[Extract to read]:
# # # #
A standard for AI models

In addition to datasets, AI4Life also supports a model metadata standard. This standard describes how pre-trained models should be documented so that others can find, reuse, and integrate them into their work. It is openly available and registered in FAIRsharing, a trusted global resource for standards, repositories, and policies.

The model standard is implemented through the bioimageio.spec Python package, which provides a versioned metadata format for models. It works with the bioimageio.core library offers utilities and adapters to make models compatible with different tools and frameworks.

With this approach, models can be shared in a way that is:

Findable: authors and citations are clearly tracked.
Accessible: models and their documentation are available through the bioimage.io website.
Interoperable: the model metadata allows for programmatic execution through the bioimageio.core library makes models seamlessly usable through all our Community Partner tools or simply through Python or Java code.
Reusable: thanks to the metadata, model inference can be executed in a standardised way even without access to the model’s original code.
# # # #
[Data listing]:

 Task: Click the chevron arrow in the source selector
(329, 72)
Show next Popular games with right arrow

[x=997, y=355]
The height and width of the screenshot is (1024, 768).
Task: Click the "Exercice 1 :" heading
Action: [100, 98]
# # # #
[Written task A]:
According to the text on the AI4Life model standard, where is the standard registered?
[Written task B]:
Continue the text on the AI4Life model standard from the point where it stops.
The data stand apart from the text on the AI4Life model standard.

[Right answer A]:
It is registered in FAIRsharing.

[Right answer B]:
The BioImage Archive has developed the AI4Life Model Evaluation Platform to benchmark datasets and models more directly, building bridges between the BioImage Archive and the BioImage Model Zoo.

While pre-trained models are already very useful, they are even more powerful when bundled together with their training datasets and training code. Model metadata supports linking to datasets and code by introducing the corresponding metadata field and a minimal description format for datasets and notebooks.

The dataset description is currently available in bioimageio.spec serves as a starting point; plans are underway to extend this with deeper integration of the MIFA guidelines. In the future, this will make programmatic access to well-described datasets even easier, enabling researchers worldwide to train, compare, and improve AI models for bioimaging.